Los ataques hacia María Amparo Casar y a su familia son de tal gravedad que, al provenir de la Presidencia de la República, terminan por lastimar al conjunto de la vida pública. Con sus actos, el titular del Ejecutivo lanza al país al menos tres ominosos mensajes que es preciso identificar y rechazar.
Primer mensaje: reitera que dispone del poder sin límite ni control alguno. Que quien determina las atribuciones del titular del Ejecutivo no es la Constitución, sino lo que él mismo define. López Obrador se arroga la facultad de acusar y condenar a particulares, se autoconcede competencias que no tiene. Concibe su cargo como absoluto, incuestionable, omnipotente.
No solo ello: utiliza los recursos públicos a su disposición, como la conferencia de prensa matutina y el portal del gobierno, para lesionar la honra de una ciudadana y exhibir datos personales de ella y sus hijos. No importa que se contravenga la Ley General de Protección de Datos Personales, que se ignore además el Código Penal Federal, que establece que el servidor que utilice ilícitamente información o documentación de la que tenga conocimiento por su cargo estará incurriendo en un delito. El Presidente actúa como si a él y los suyos, en este caso el director de Pemex, el marco constitucional y legal no les aplicara.
Con ese primer mensaje, el mandatario deja claro que todas las características básicas de lo que es el poder en democracia (acotado, dividido, con contrapesos, sujeto a la ley), le resultan decorativas. Aplicaban para otros, mas no para él. El poderoso subraya que se considera ajeno a cualquier control, a toda contención, a cualquier límite: puede actuar y mancillar a su antojo.
Decidió ejercer el poder de modo no democrático, desbordado, peligroso.
Segundo mensaje: tengan miedo críticos y disidentes. Es evidente que la animadversión presidencial contra María Amparo Casar se debe a su actividad profesional, a las investigaciones de Mexicanos Contra la Corrupción y la Impunidad, a sus artículos, opiniones, y a su más reciente libro.
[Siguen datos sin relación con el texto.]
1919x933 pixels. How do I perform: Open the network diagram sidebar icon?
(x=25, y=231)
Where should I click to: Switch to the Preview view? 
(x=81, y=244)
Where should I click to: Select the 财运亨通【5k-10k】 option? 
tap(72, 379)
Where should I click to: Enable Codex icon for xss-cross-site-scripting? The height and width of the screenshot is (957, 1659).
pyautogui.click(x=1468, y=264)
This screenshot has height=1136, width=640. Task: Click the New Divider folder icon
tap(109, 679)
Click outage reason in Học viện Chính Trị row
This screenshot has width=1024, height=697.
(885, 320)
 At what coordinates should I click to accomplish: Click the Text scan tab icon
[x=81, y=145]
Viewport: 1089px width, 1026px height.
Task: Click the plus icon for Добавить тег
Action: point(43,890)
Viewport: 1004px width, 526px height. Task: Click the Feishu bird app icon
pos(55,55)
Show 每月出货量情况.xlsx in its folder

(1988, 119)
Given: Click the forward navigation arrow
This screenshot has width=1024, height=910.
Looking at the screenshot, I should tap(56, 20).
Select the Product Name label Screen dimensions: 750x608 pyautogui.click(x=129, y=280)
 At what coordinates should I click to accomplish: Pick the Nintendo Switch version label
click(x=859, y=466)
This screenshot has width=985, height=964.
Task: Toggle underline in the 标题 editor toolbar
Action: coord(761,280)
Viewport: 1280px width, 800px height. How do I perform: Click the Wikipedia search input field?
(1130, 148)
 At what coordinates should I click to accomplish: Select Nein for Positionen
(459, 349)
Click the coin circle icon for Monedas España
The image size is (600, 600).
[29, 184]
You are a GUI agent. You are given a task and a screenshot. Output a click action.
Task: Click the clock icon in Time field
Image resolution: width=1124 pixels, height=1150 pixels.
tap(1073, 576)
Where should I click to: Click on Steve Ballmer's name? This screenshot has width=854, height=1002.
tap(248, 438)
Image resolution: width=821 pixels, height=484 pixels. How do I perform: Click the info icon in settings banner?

Casar, como tantos otros, ejerce las garantías que le dan la Constitución y los tratados internacionales que México ha firmado: libertad de prensa, de expresión, de trabajo. Investiga sí, al poder, al gobierno. Hace una tarea consustancial a toda democracia. Una labor que suele ser incómoda al poder, pero que solo en sistemas autoritarios o con gobernantes perturbados puede volverse peligrosa.
Ya saben: si investigan cómo usa los recursos públicos mi gobierno, si cuestionan mis decisiones, si indagan si mi entorno se enriquece, van a sentir el peso del poder. No habrá límites: ni siquiera sus hijos estarán a salvo de la furia y el encono.
Lamentablemente, no son hipótesis: los ataques directos del Presidente buscan infundir temor en periodistas críticos, investigadores acuciosos, ciudadanos despiertos y no condescendientes con el poder. Si callan no habrá problema; si no, aténganse.
Ello era inaceptable ayer, lo es hoy y debe serlo mañana.
Tercer mensaje: a la carga, estas son nuestras armas. Los actos de un presidente, quiérase o no, constituyen una suerte de pedagogía política (o antipedagogía) sobre todo para sus seguidores y fieles. El Presidente está legitimando el ataque ad hominem, la descalificación personal, el linchamiento de famas públicas como prácticas válidas y propias de su fuerza política.
Cada vez es más difícil encontrar entre quienes respaldan al gobierno gente que ofrezca argumentos, que sustente datos, que escuche y refute ideas. No, ahora casi todo es agresión personal, insulto. Más allá de la zafiedad y pobreza en las redes sociales, basta ver a los representantes de Morena en la mesa del INE, en la herradura de la democracia donde durante años se dieron dialécticas discusiones entre políticos respetados, para comprobar el desprecio que ahora tienen por el diálogo, la deliberación, la inteligencia. Ascienden puestos en el partido del gobierno no los cuadros mejor formados, sino los entregados a la persecución, al infundio, al ejercicio de la calumnia.
Ese tercer mensaje es la más tóxica lección del Presidente a los suyos: todo se vale, el fin justifica los medios, la decencia estorba.
La defensa de la democracia pasa por decir no a esos mensajes que constituyen parte del peor legado de López Obrador: el poder no puede ser absoluto ni abusivo; es inaceptable que se busque intimidar a quien disiente, y la política no es sinónimo de vileza.